Весь край был погружен в печальный полумрак. Тяжелые, потемневшие облака ползли низко над землею. Сзади нас, над горизонтом леса, шел дождь. Угрюмая мрачная горная цепь, откуда мы пришли, исчезала, закутанная пар а ми. Нигде ни звука. Ни одна ветка не шевелится. Куропатки и вороны исчезли. Насекомые скрылись перед дождем.
— Что такое? — спросил я и потянулся за ружьем.
Эскимос, делая усилие ответить, вместо этого только показывал рукою.
— Что там? Что там творится? — настойчиво спрашивал я.
Лес имел свой обычный вид. Но прежде чем я добился ответа, послышались звуки.
С края молчащих лесов неслось какое-то демоническое рычание. Сначала это был какой-то хрип, клокотание, которое вдруг изменилось в прерывистое рычанье хриплой трубы, и оборвался, как будто его обрезали. А потом снова, как позев разоспавшегося великана, храп, закончившийся ревом.
Должен признаться, что в последовавшей затем полной тишине я стоял добрых две минуты, совершенно подавленный странным чувством жути.
Я смотрел с тем же ужасом, как и эскимос, на косматый хвойный лес.
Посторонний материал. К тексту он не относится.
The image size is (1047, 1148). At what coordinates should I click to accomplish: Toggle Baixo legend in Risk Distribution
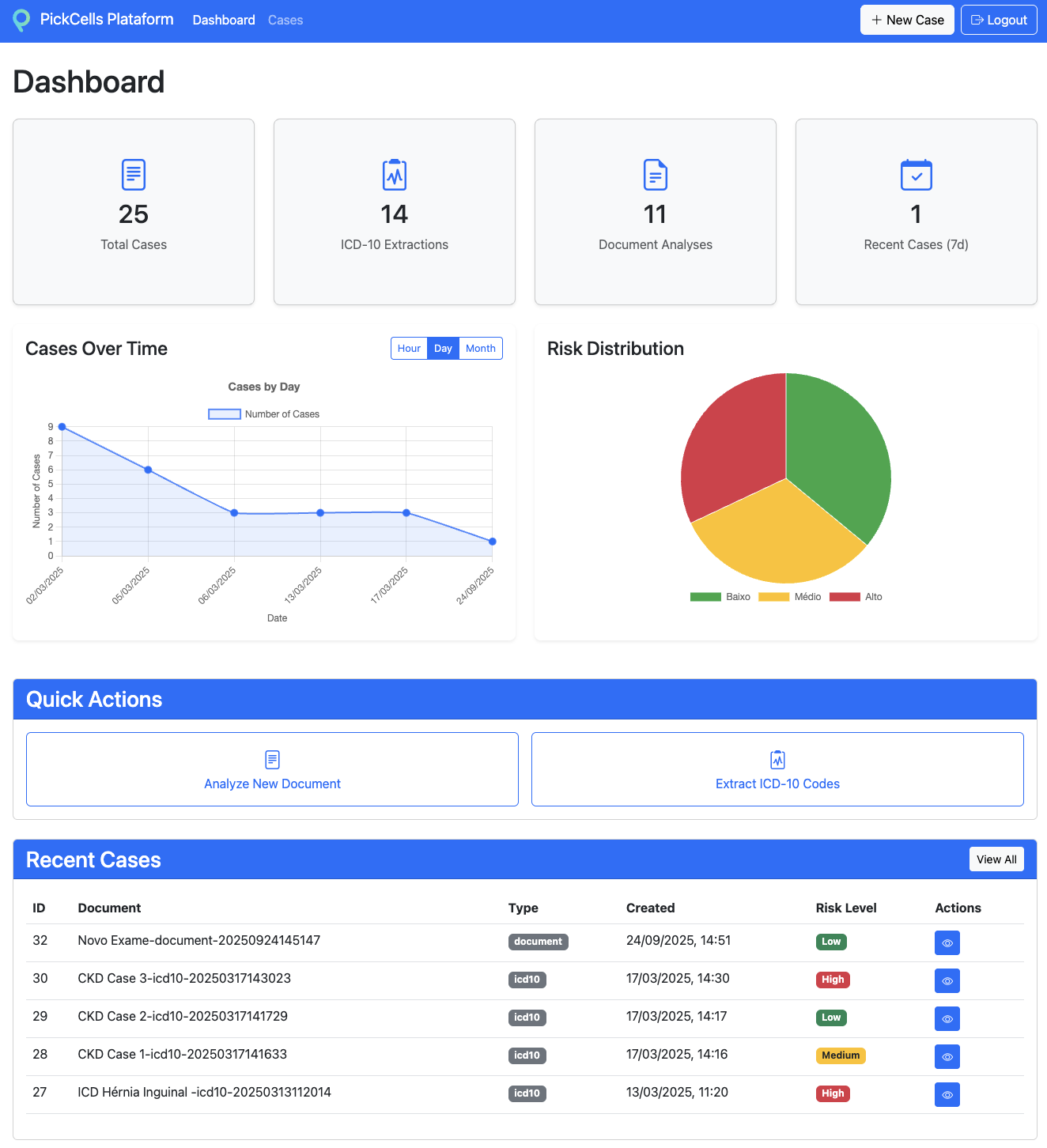pos(720,597)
Мне казалось, что между старыми деревьями происходит какое-то движение.
Верхушка одного из них на мгновение судорожно затряслась, хотя было полное затишье и остальной лес стоял не шелохнувшись. Что-то живое, неизвестное двигалось под ветвями.
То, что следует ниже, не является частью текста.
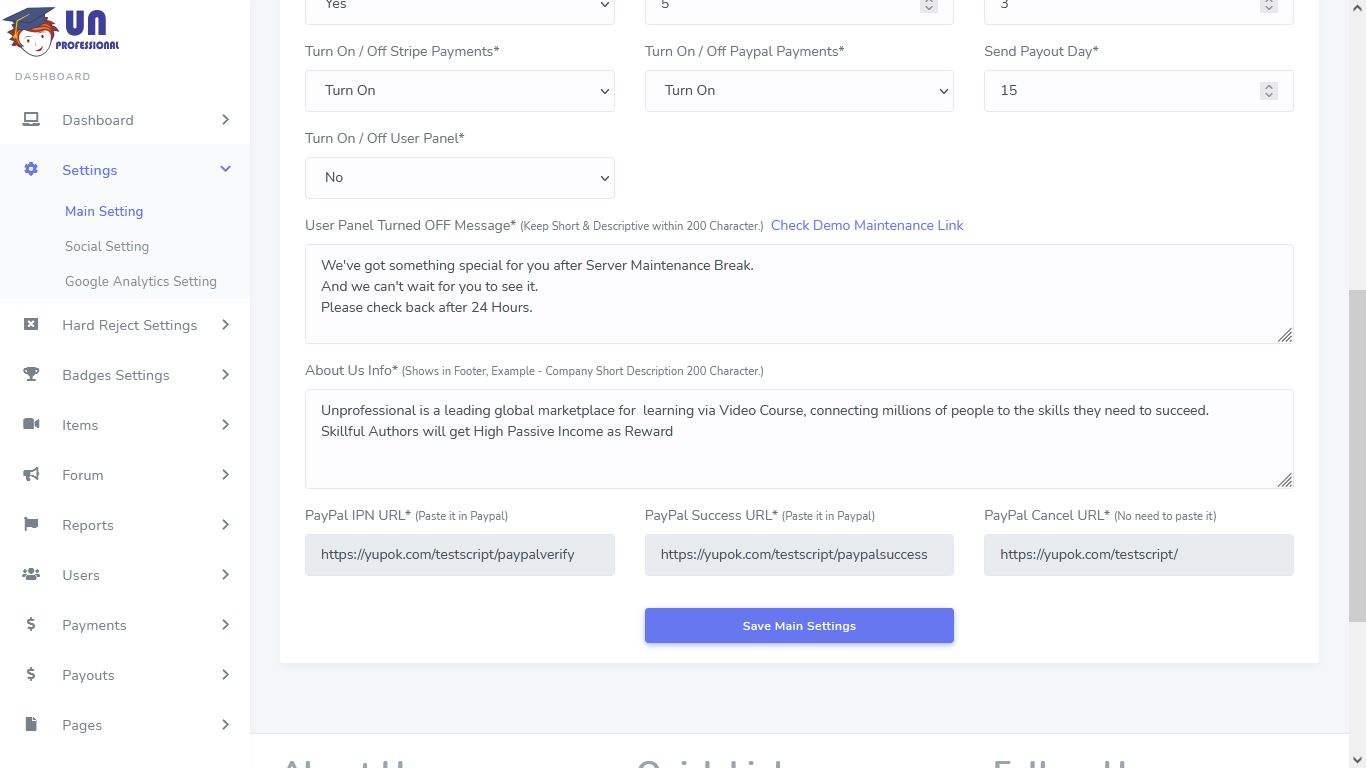Click the Reports flag icon

[x=31, y=525]
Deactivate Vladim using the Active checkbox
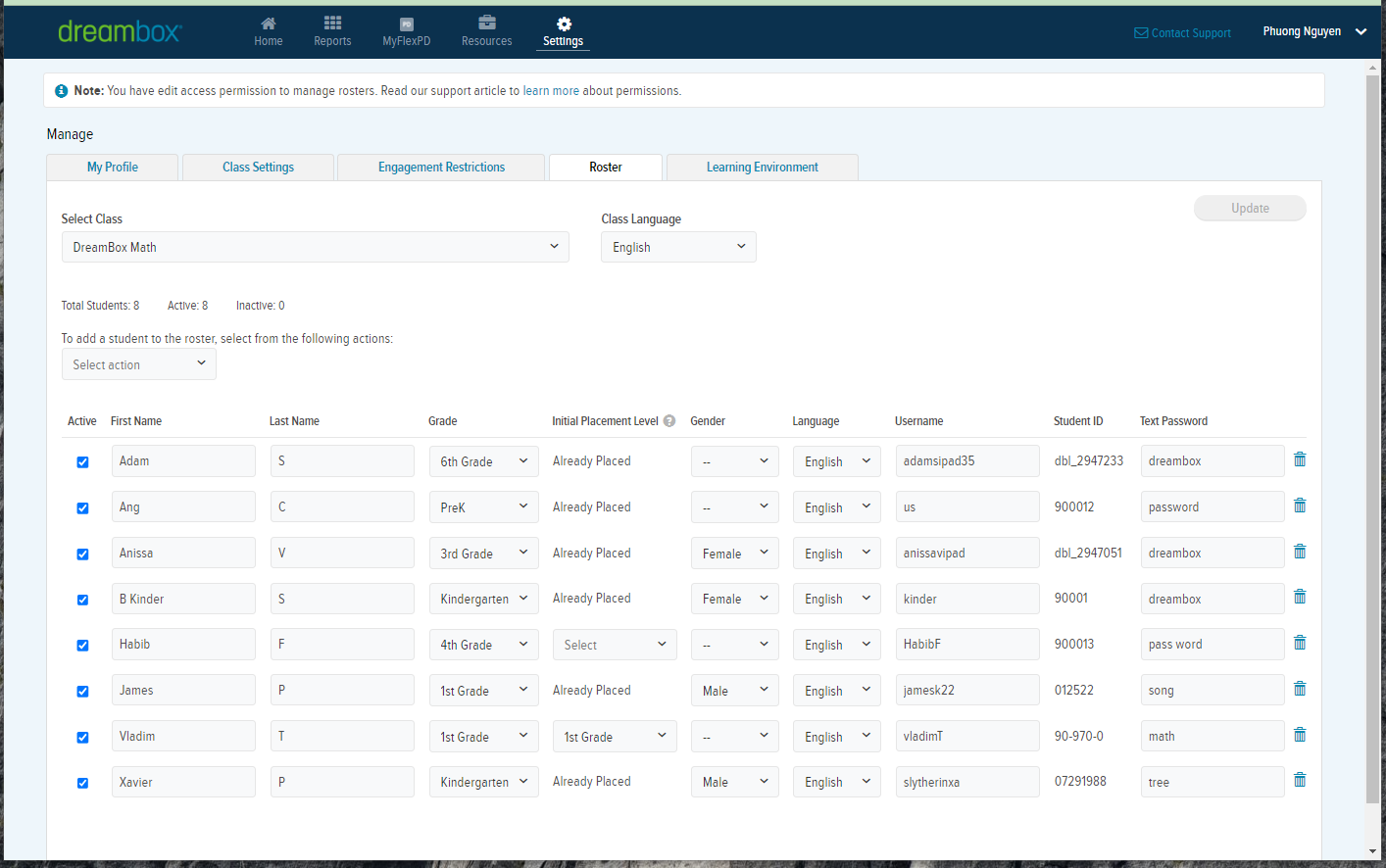The image size is (1386, 868). pyautogui.click(x=82, y=738)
Я стоял, наклонившись над обрывом, ожидая, что выйдет из-под крайних деревьев какое-нибудь существо, которое поразит меня ужасом. Но никакого движения, никакого рычания не слышалось больше, и лес был так же угрюм, как и прежде. И хотя я старательно рассматривал в бинокль, — я ровно ничего не видел. Гуски успокоился. Он начал скакать кругом меня, глядя на меня своими голубыми глазами и махая косматым хвостом.
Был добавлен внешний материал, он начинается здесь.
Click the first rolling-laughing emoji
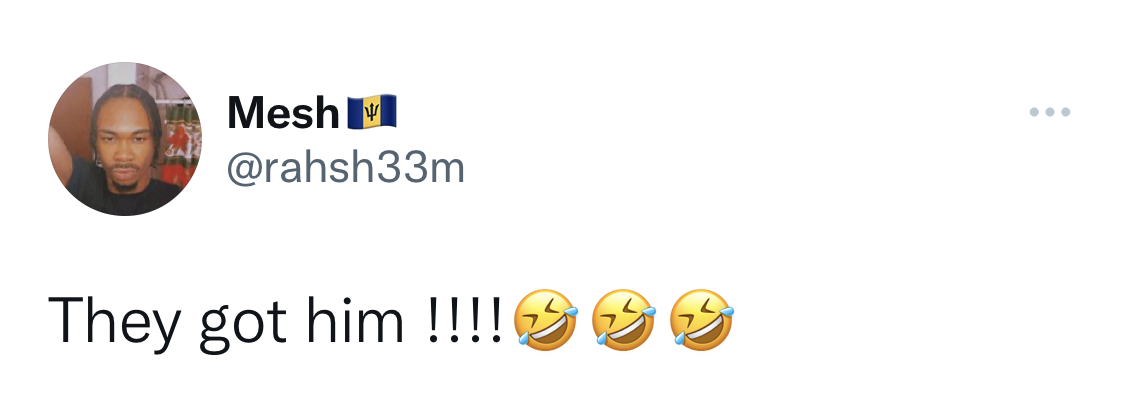Viewport: 1125px width, 396px height. click(546, 320)
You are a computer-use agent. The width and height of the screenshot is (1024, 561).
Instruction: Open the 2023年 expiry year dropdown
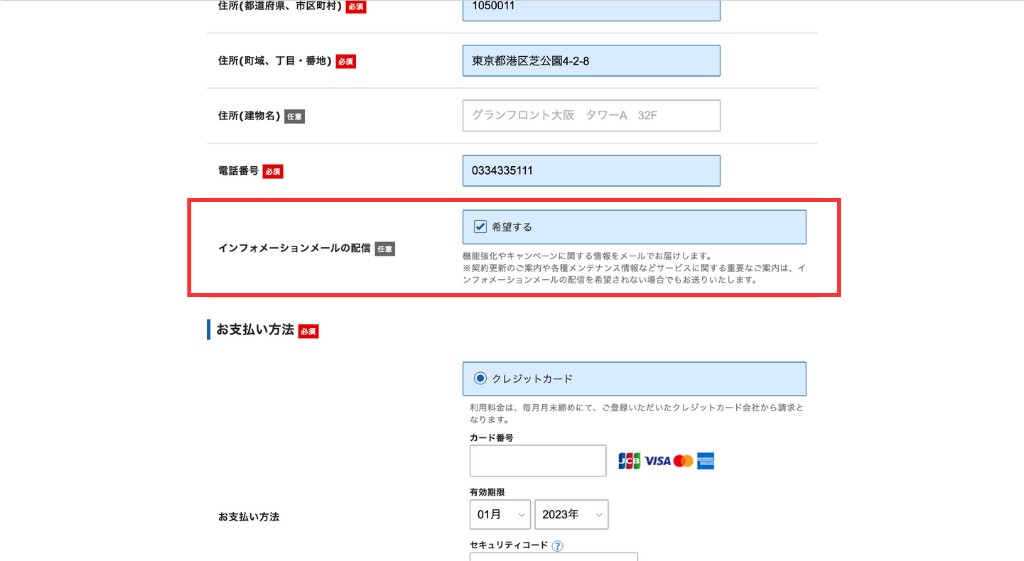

Эскимос уселся на мох и тревожно смотрел вниз. Ему еще не верилось, что все обойдется благополучно. И мне, признаться, также.
Я уже больше не засыпал.
Новые и новые мысли приходили мне в голову. Я думал о тайнах этой новой земли, так ревностно охраняемой вековечными льдами. О человеческих существах, которые, может быть, в ней обитают. О случайностях или неприятностях, которые нас ждут.
Через полчаса настало утро. Мои друзья встали, набравшись сил и в добром расположении духа. Аппетита у них решительно не убыло. Были вновь испечены куропатки и снова нарвана черника.
Я отошел со Снеедорфом в сторону, чтобы рассказать ему о последних событиях. Старик молча выслушал меня. Он попросил меня еще раз со всеми подробностями описать лесные звуки.
Выслушав меня со вниманием, он спросил:
— Тяжелые ружья на моржей у нас в порядке?
Действительно, они оказались в безупречном виде, ни капли не пострадав при головоломной переправе.
Снеедорф по виду был спокоен.
— Зарядите их, пожалуйста, и держите наготове!
Я обещал сделать это и сам вскоре почувствовал благотворное влияние этой предосторожности, так как ко мне вернулась прежняя вера в свои силы.
Через час после этого отправились мы к лесу.
Багаж, без которого мы могли обойтись, а именно двое саней, мы спрятали в подходящей выбоине.
Мы закрыли их непромокаемым плащом и заложили плоскими камнями. Сделали мы это в предохранение остатка наших драгоценных запасов от неприятных визитов лисиц или других четвероногих грабителей.
Мы наложили из камней целую пирамиду, а на верху ее воткнули сломанный лыжный шест с пестрым обрывком флага. Благодаря этому, депо было видно издалека.